Giving feuding guys like batista and cena the belts is a good thing. Everyone talks about how the tag division is horrible, but i assure you that one day cena and batista will lose those belts. Giving whoever beats them instant credibility and bragging rights. Perhaps dibiase and rhodes win them back, then they get to come out on raw the next week and they can say that they just beat the TWO most dominant wrestlers in the business.

Posted By: tom (Guest)  on August 06, 2008 at 01:05 PM

 
 
"While the belts may serve as a prop to help build the tension between the two stars"

Herein lies the problem not just of the titles, but of tag team wrestling overall. I'd add that it's probably been inevitable with the way the business has evolved in the last 25 years or so.

Think about it...At one time, wrestling on TV was exclusively a weekend thing, mostly mismatches and interviews intended to promote the upcoming show at the local arena. You could get away with that approach on Saturday morning.

But as the TV shows moved to weeknights, more attractive matchups were needed. At the same time, you had to hold back enough to make people pay for the upcoming event, by then a pay-per-view. Therefore, the programming was chock full of tag matches with funky, hastily put together combinations. More importantly, the outcome of the match itself became unimportant, its purpose being, as you say, "to help build the tension between the two stars" who'll battle it out when it really counts at the PPV.

Now factor in, during pretty much this same time frame, the emergence of the "trappings" of Sports Entertainment as opposed to good old fashioned 'rasslin' and, as the old tune goes, something's gotta give.

Is that something not just the titles, but the whole concept?

One additional idle question, if I may: Do the Sheepherders still work for Vince? (Hell, are they even still alive?)


Posted By: Boomerang (Guest)  on August 06, 2008 at 02:33 PM

 
 
Angle & Benoit teamed up to win the tag titles in 2002 when they were feuding, and that got still ended up with one of the best tag team matches ever against Edge & Rey Mystireo at No Mercy 2002

Posted By: da bomb! (Guest)  on August 06, 2008 at 07:20 PM

 
 
I think that during the golden age of wrestling there where just as many thrown togehter tag teams as there are today its just the fact that the booking was much better back then. Many team in the 80's where thrown together but where given the chance to gel.
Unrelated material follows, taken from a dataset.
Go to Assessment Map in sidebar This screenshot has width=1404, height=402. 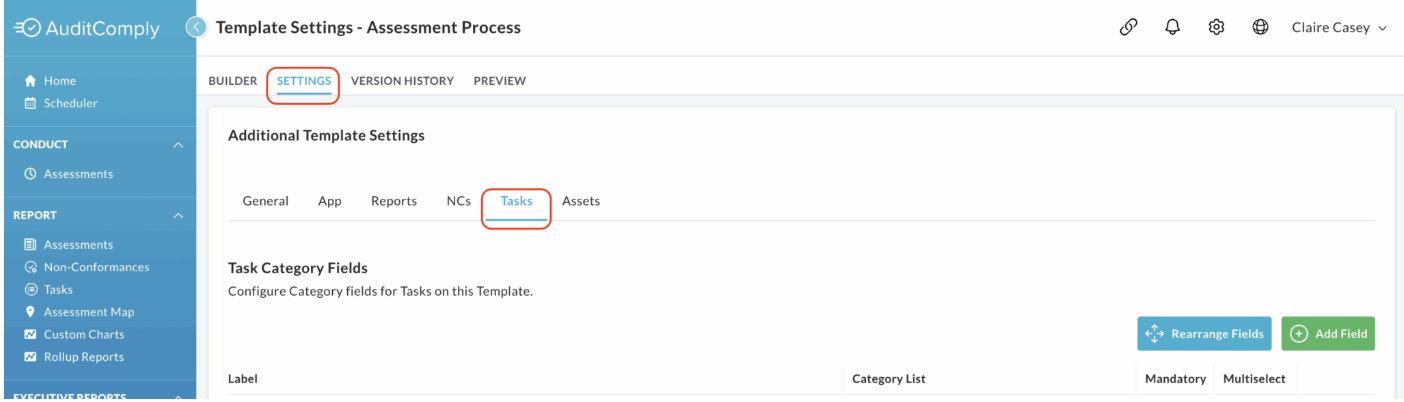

Teams like The Dream team, Shiek and Volkof, Bundy and Studd, Strike Force where all teams that had established Singles stars that where put into teams just to name a few. It would be easy to revive the tag team ranks if they wanted to but they choose not to.

Posted By: The JAP (Guest)  on August 07, 2008 at 01:21 PM

 
 
Look at the lis tof tag teams that the WWE has either broken up released over the past few years

The Bashams
The Dicks
The Gymini
The Heart Throbs

All Talentent performers down in OVW but the WWE choose to not give them a chance with the exception of the Bashams

As talented as The Brian Kendrick is he should still be teamed up with Paul London. Dont get me started about The wordls greatest Tag Team. Neith one has proven they can be singles stars. Take those teams along with putting together a few new teams from some of the midcards that have no direction and you could have a tag team division worth watching


Posted By: Guest#7579 (Guest)  on August 07, 2008 at 01:34 PM

 
 
I know it ain't gonna happen. But a nice curve ball to throw in there is to turn both cena and Batista heel.

Have any of the two just lie down for the other, no matter who wins/loses. It might hurt the ctc thing a bit... unless you also turn them heel but that's asking for too much.

Let them actually defend the titles for a while and actually make it appear as if it means something to them.Let's say until the rumble where one of them wins it. Which then creates friction between the two of them over the fact that one of them has a chance at the wwe championship.

Then you get the wrestler who doesn't have a shot a the title keyfabe hurt whoever holds it at the time in order to cost his partner's shot at the title.
Thus, the title gets vacated (bring back the 30 days without title defense clause in the mix to explain this one)

meanwhile tensions raises explosive level and THE ADAMLE actually makes the two wrestle for the title at Mania.